Since 2009, equities and other financial assets have climbed a wall of worry. Initially, it was recovery from the threat of a complete financial collapse, before the Fed saved the system once again.
Systemic collapse continued to be on the cards, with European banks at risk of bankruptcy. We still talk about this today. More walls of worry to climb.
The global economy has not imploded, as the bears have consistently warned. Systemic and other dangers still exist. The bears now point to excessive valuations as the reason for staying out of the market. But this misses the point: the general level of asset valuations depends not on fundamentals, but on credit flows. It matters not whether there is cash sitting on the side-lines, or whether speculators borrow to invest, so long as the credit keeps flowing into financial assets. Just follow the money.
It is all about credit, and when you have central banks suppressing interest rates and causing bank credit to expand, they create a credit cycle. Modern credit cycles have existed since Victorian times, the consequence of fractional reserve banking. The cycle varies in length and the specifics, but its basic components are always the same: recovery, expansion, crisis and destruction. Today, central banks reckon their mission is to stop the destruction of credit, and to keep it continually expanding to stimulate the economy.
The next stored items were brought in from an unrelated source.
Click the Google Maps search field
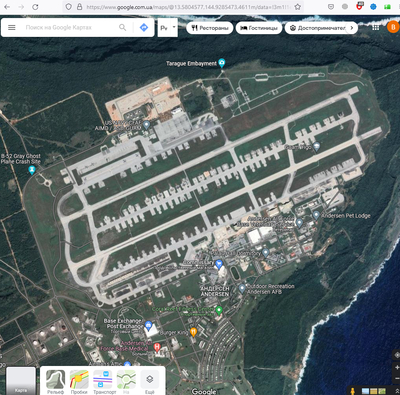The image size is (400, 395). click(70, 28)
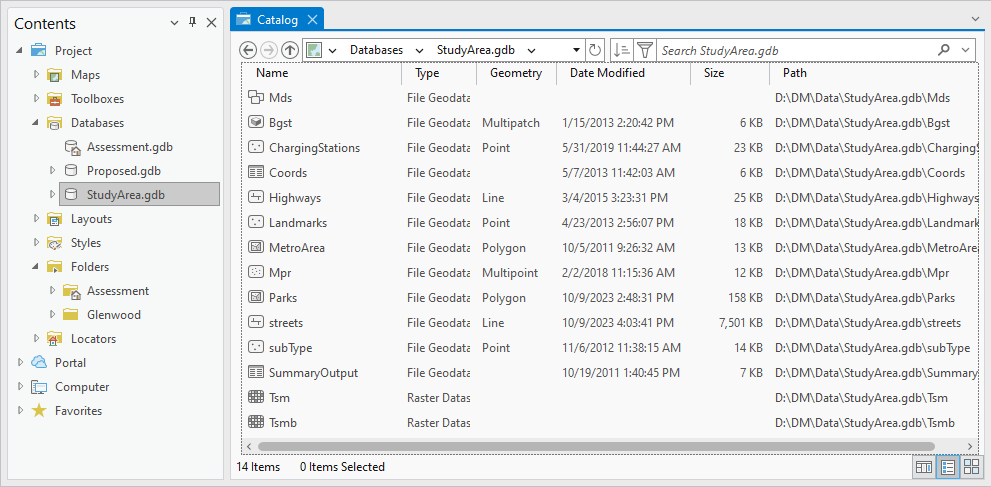Screen dimensions: 991x487
Task: Open the Sort options menu
Action: 621,50
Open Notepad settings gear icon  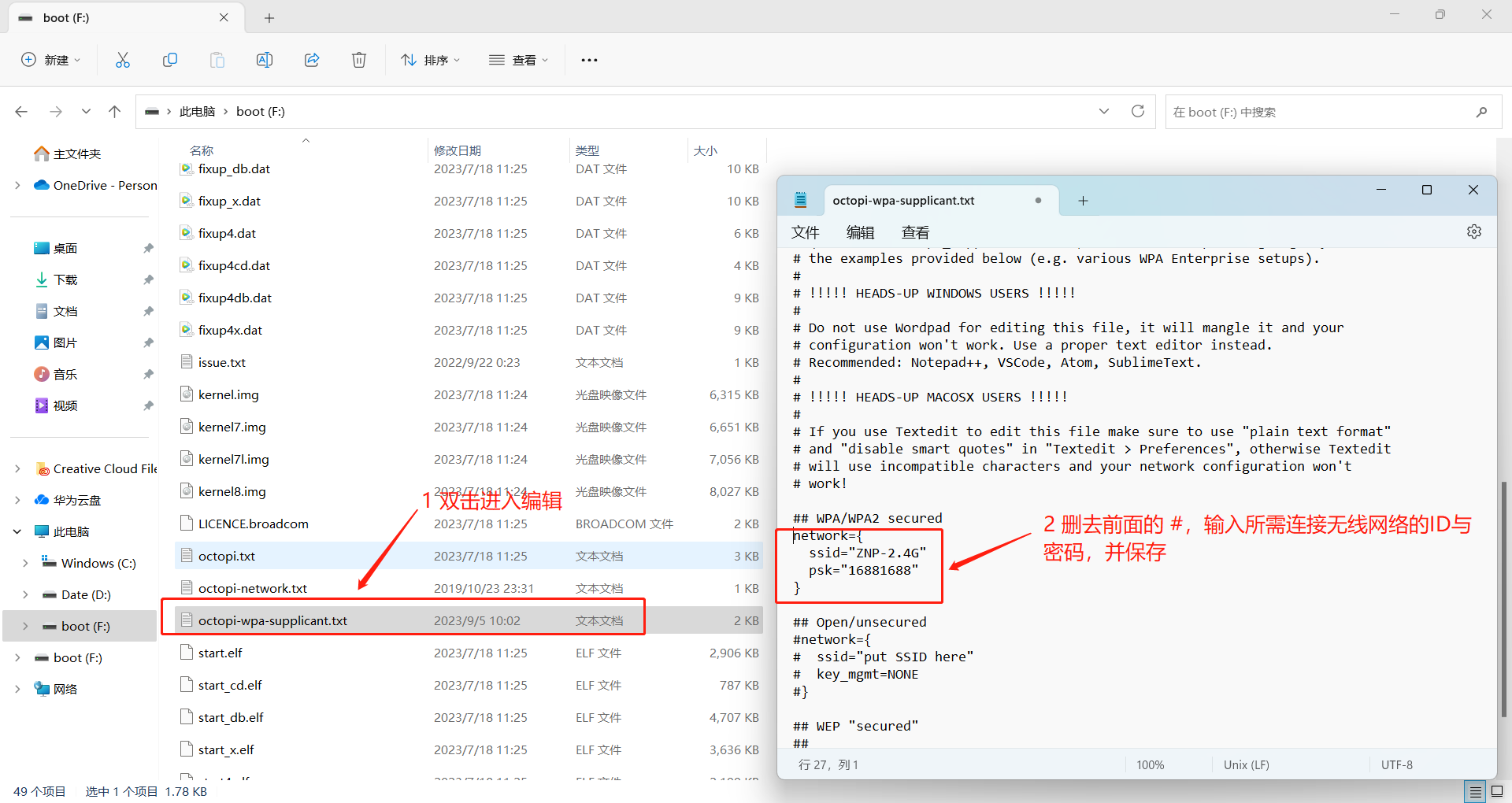click(x=1474, y=231)
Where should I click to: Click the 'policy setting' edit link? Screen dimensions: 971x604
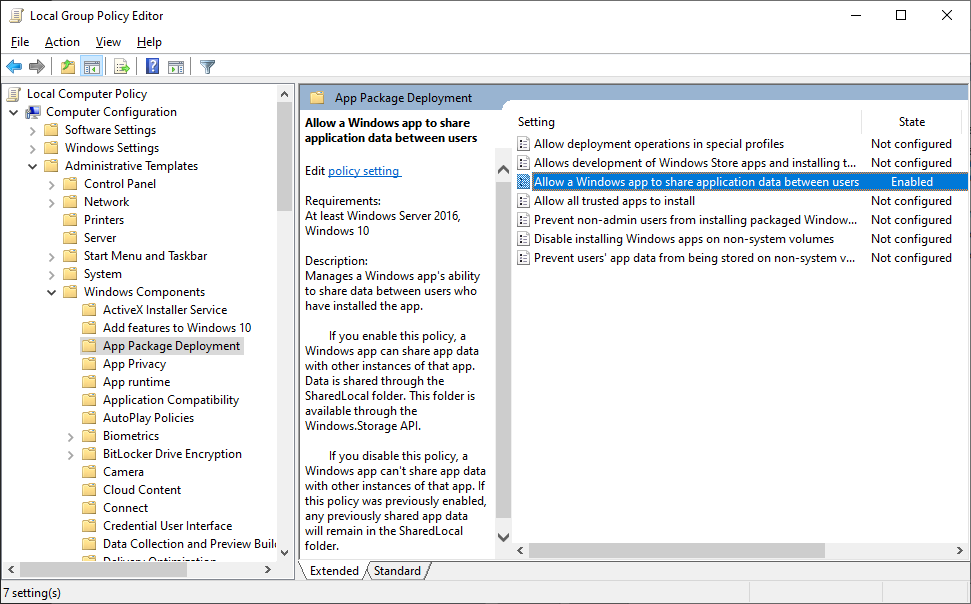pyautogui.click(x=364, y=171)
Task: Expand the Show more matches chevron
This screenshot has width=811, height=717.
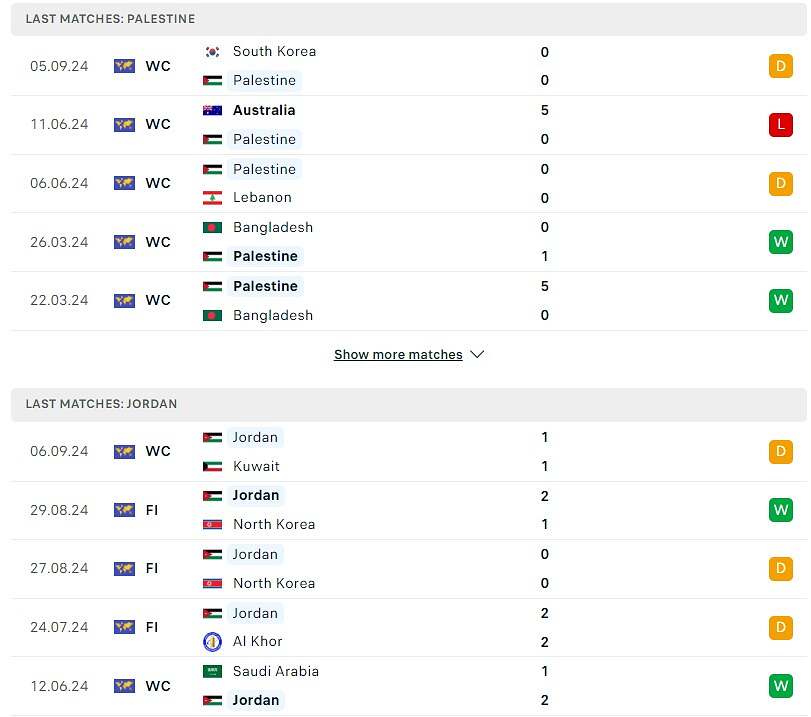Action: pos(477,355)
The economic and financial community fails to understand that the sequence of booms and slumps is not a free market disorder, but the consequence of a credit cycle distorting how ordinary people go about their business. It is a waste of time trying to understand what is happening in the economy without analysing credit flows. It is Hamlet without the Prince. This article walks the reader through the phases of the credit cycle, identifying the key credit flow characteristics, whose starting point we will take to be the end of the great financial crisis. It will conclude with a summary of what this tells us about current credit flows, and prospects for the near future.
The seeds of recovery
In a modern credit-driven economy, central banks see their role as preventing recessions, slumps, and depressions. The need to preserve the banking system, to stop one bank taking out the others in a domino effect, is paramount. To prevent the weakest banks collapsing takes financial support from the central bank by increasing the quantity of base money, while at the same time discouraging banks from calling in loans, particularly from their larger customers.
Central bank priorities will have switched from fear of price inflation ahead of the crisis to fear of deflation. They are still informed by Irving Fisher’s description of how an economic crisis develops from financial flows. When businesses start to fail, banks call in their loans, causing otherwise sound businesses to collapse. The banks liquidate collateral into the market, undermining asset prices in a self-feeding downward spiral. The way to prevent it is to backstop the banks by issuing more money.
We saw this at its most spectacular in the great financial crisis. The Fed effectively wrote open cheques to any bank that needed money, and for some that didn’t. The most important rescue was of Fannie Mae and Freddie Mac, the two private-public entities that dominated the residential property market, with some $5 trillion of agency securities outstanding. The Fed’s initial involvement was to buy up to $500bn of agency debt through quantitative easing, supporting the remaining mortgage debt values and injecting a matching quantity of money into the banks in the form of excess reserves.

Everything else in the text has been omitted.